TEXT EXCERPT:
========

In response to the Surface Transportation Board’s termination of antitrust immunity for the NCC’s classification-making activities, members of the National Motor Freight Traffic Association have voted to adopt a new organizational structure and set of operating procedures.
NMFTA says the new procedures allow for the continued development and maintenance of the National Motor Freight Classification without the need for antitrust immunity while facilitating continued input from carriers, shippers and third parties. NMFTA’s adoption of the procedures will be effective Dec. 6.
“The NMFC is foundational to fair treatment of carriers and shippers when establishing the cost of a shipment,” says Bill Moore, the immediate past NMFTA chairman and president of Roseville Motor Express, based in White Cottage, Ohio. “The new procedures will ensure that the NMFC will continue and expand in usage even without antitrust immunity.”
William Pugh, NMFTA executive director, says the new procedures were reviewed and approved by antitrust attorneys of Covington and Burling LLP. “We are confident that they will stand up to any legal challenge,” Pugh says. “The new procedures insulate our member carriers from antitrust concerns, allow carriers and shippers to have full input to the process, and provides for the classification decisions to be made by eminently qualified professionals that collectively have over 140 years of classification experience.”
NMFTA created two new organizations to implement the procedures: the Classification Resource Committee (CRC) and the Commodity Classification Standards Board (CCSB). CRC is comprised of the elected representatives selected by NMFC participating motor carriers in North America and serves to provide advice, information and resources to CCSB.

========

DATASET CONTENT:

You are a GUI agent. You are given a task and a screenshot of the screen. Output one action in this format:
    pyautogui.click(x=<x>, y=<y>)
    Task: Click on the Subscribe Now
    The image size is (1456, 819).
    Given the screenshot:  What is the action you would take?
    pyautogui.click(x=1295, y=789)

========

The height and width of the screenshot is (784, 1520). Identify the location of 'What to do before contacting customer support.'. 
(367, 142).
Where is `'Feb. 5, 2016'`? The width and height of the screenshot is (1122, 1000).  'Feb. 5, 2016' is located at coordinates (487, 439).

========

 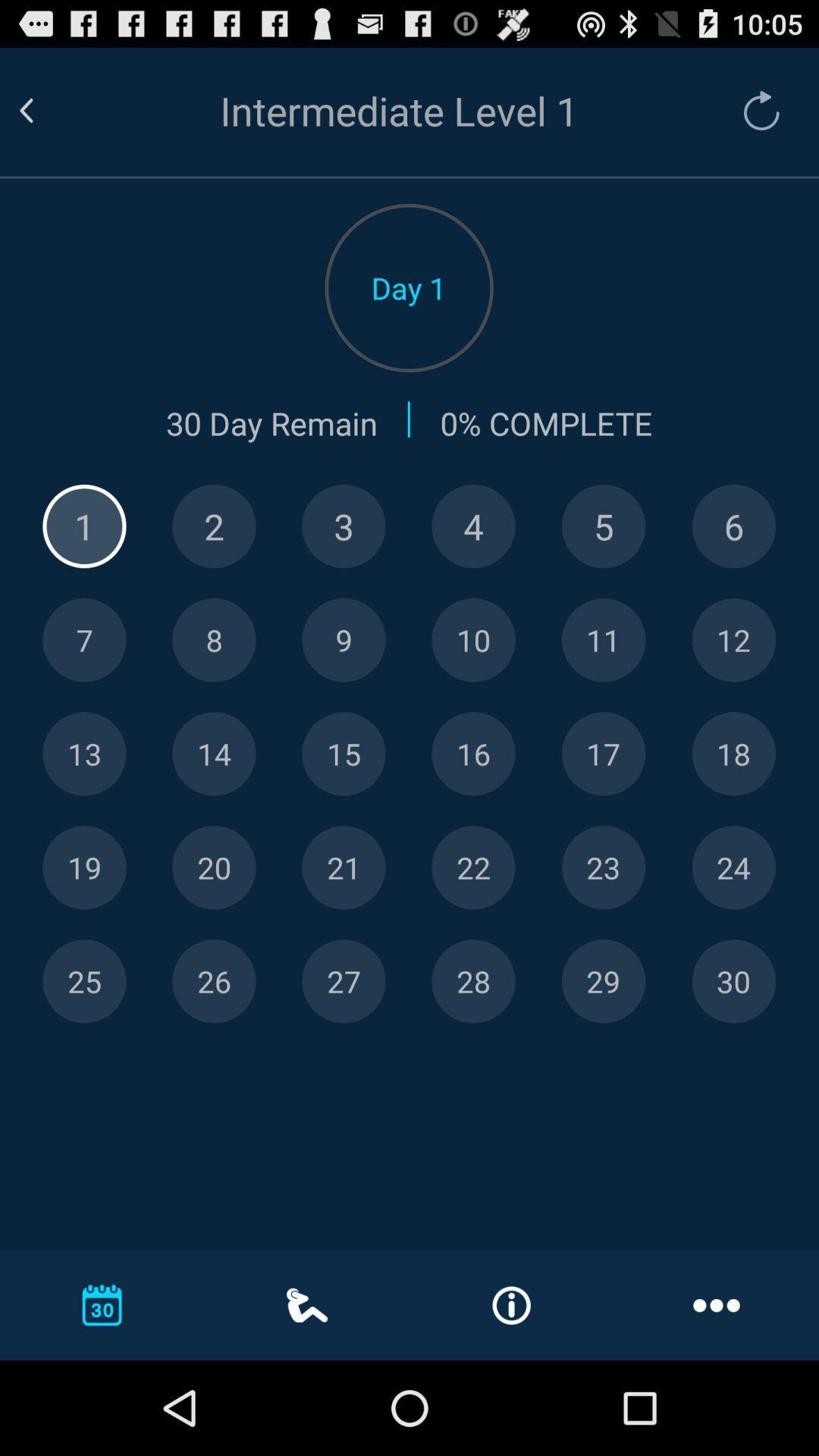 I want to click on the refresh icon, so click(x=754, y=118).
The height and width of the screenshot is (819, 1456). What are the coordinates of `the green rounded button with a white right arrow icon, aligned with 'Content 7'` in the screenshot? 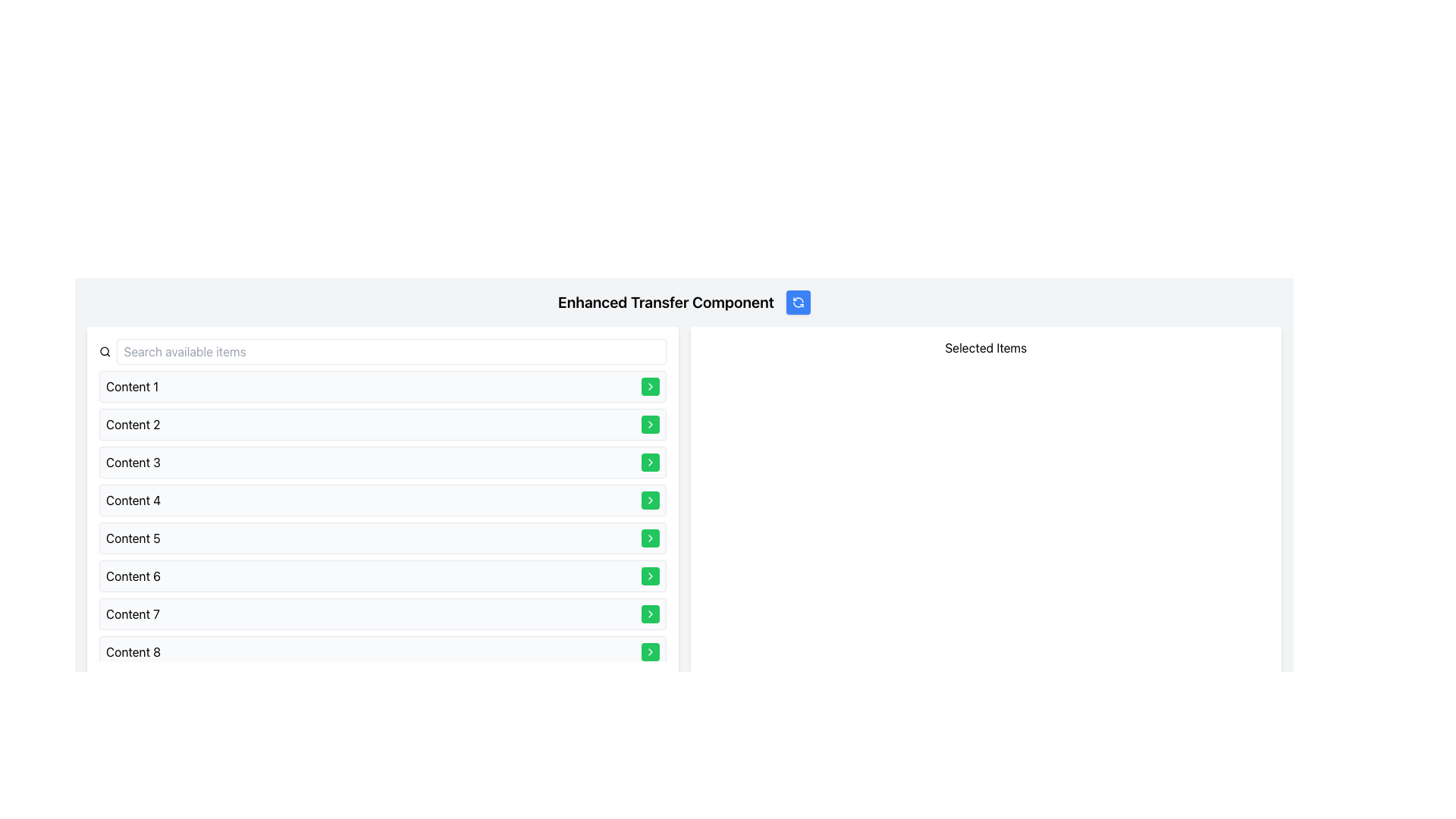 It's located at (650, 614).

========

ASSIGNMENT: According to William Pugh's quoted statement in the freight classification article, what do the new procedures do? List every effect he names.

EXPECTED ANSWER:
- They insulate NMFTA's member carriers from antitrust concerns.
- They allow carriers and shippers to have full input to the process.
- They provide for classification decisions to be made by eminently qualified professionals who collectively have over 140 years of classification experience.